Architectural conversations about sustainability often hyper-focus on the environmental aspects. This is understandable, given how tangibly our work contributes to society. Still, there are two other pillars of sustainability that we must also be mindful of: the economic and social factors. Economically, design should support long-term economic growth and payback, which is often a natural result of environmentally cognizant design strategies. Socially, design should promote the development of functional, diverse communities that support quality of life for current and future generations.

Health and wellness are also considered to have three supporting pillars: physical, spiritual, and social. Physical activity promotes strong, able bodies. Spiritual connectivity cultivates peace, purpose, and ethics. Finally, social health provides fellowship and community that offer meaningful relationships. This overlapping “social” factor is the critical element to both sustainability and wellness, creating an important link within the realm of design.

How can we design spaces that sustainably support social wellness? The first step is researching the community being served and the interrelation of members that make up that community to develop an understanding of its needs and existing dynamics. This challenge is intensified in cities where a range of social demographics and cultures mix. Design must artfully cater to users’ needs while maintaining the flexibility to grow with the community. The USGBC added “social equity” pilot credits to support environmental justice within the project team, the supply chain of materials, and the project’s community; additionally, the International Living Future Institute has stringent requirements in their imperative category of Equity for Universal Access and Inclusion. These design strategies can help create a culture of wellness throughout the lifespan of a project. A great example of this being implemented at AMD is the Mental Health Center of Denver’s Dahlia Campus for Health and Well-being.

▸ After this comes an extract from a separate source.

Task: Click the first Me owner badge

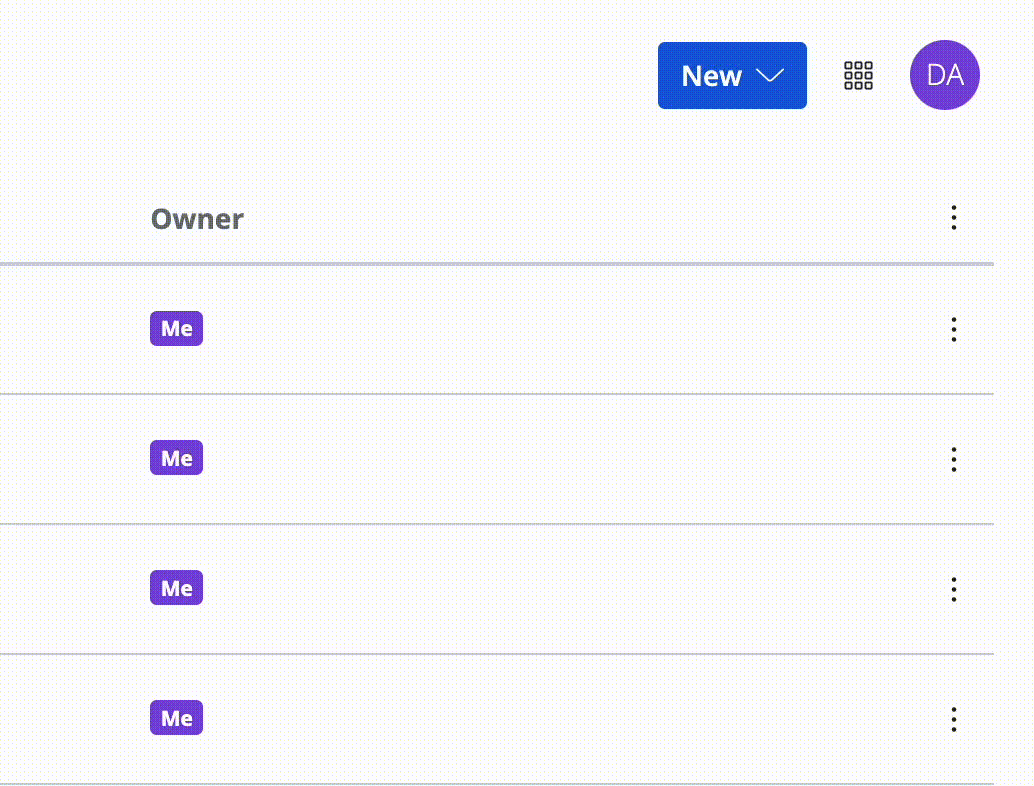Action: pyautogui.click(x=176, y=328)

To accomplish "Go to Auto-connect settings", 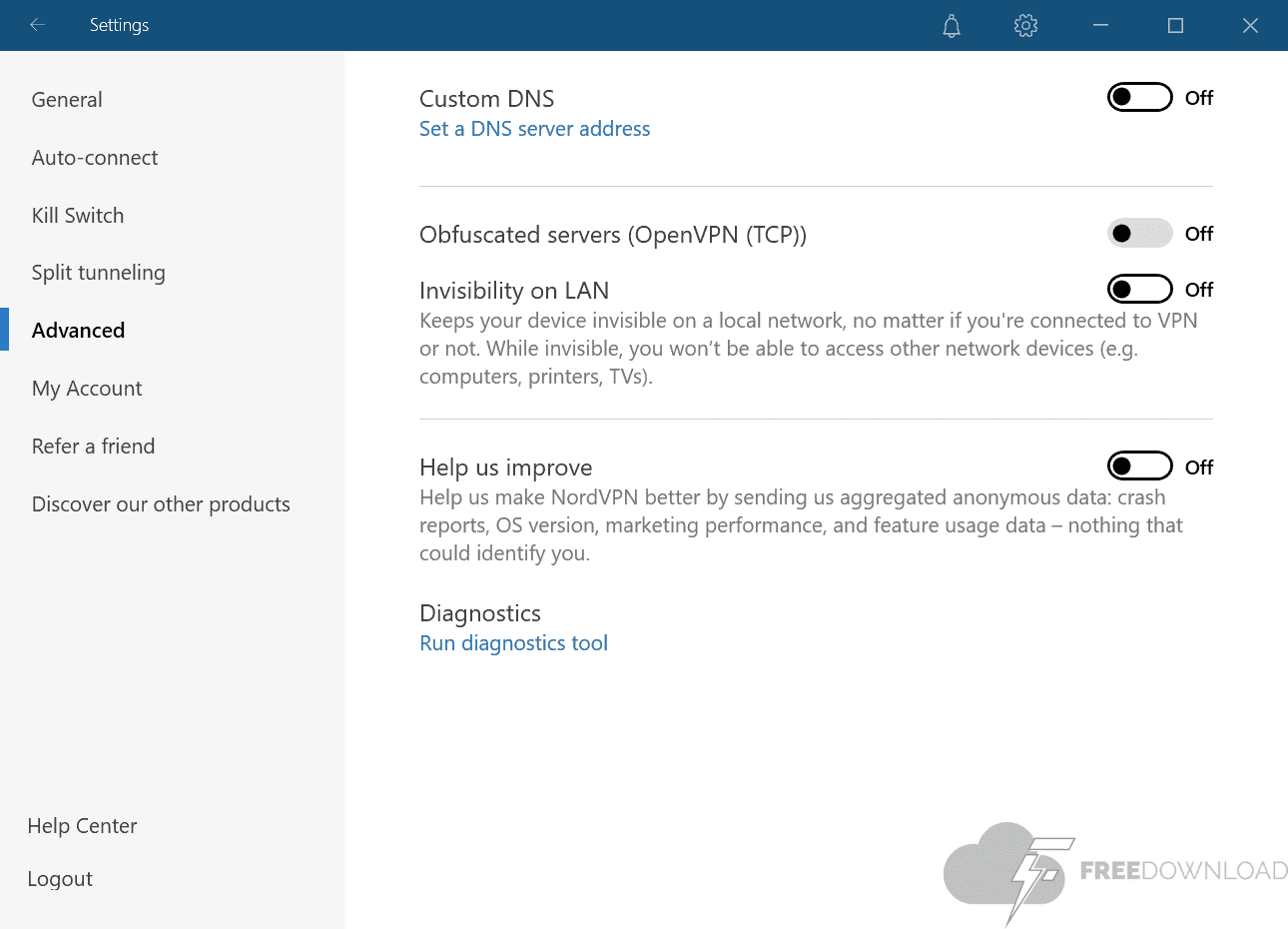I will 95,158.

The MHCD Dahlia Campus in North Park Hill sought to create value on a well-worn site. Previous developers, schools, and non-profits had come and gone, as had the neighborhood’s optimism for the success of this new campus. The designers fought hard to get to know this community; the project visionary, Dr. Lydia Prado, attended church services, went to gang member’s houses, attended neighborhood groups, and spoke to anyone and everyone she could find to develop a better understanding of who the residents were and what they needed. The result was a building cherished by the community, offering food security and access to services. The program included community gardens, an aquaponics greenhouse, an urban farm, a teaching kitchen, a dental clinic, mental health services, a gym, a preschool, and educational services. Communal interaction and ownership were promoted by the physical design of the building. Their “front porch” was a key design element that acted as an inviting community space to intentionally cross paths with the campus’ visitors. A deliberate connection was made with the senior housing across the street, renewing multi-generational engagement. This LEED Gold project successfully encouraged social wellness and community health while embracing sustainable practices.

MHCD’s outward-focused design process is an excellent precedent for effectively engaging and nourishing the neighborhood. Design can spark a sense of pride in a community, promote interactions, bridge barriers, and initiate conversations, awareness, and interconnectedness - both in today’s culture and, if crafted successfully, into cultures beyond.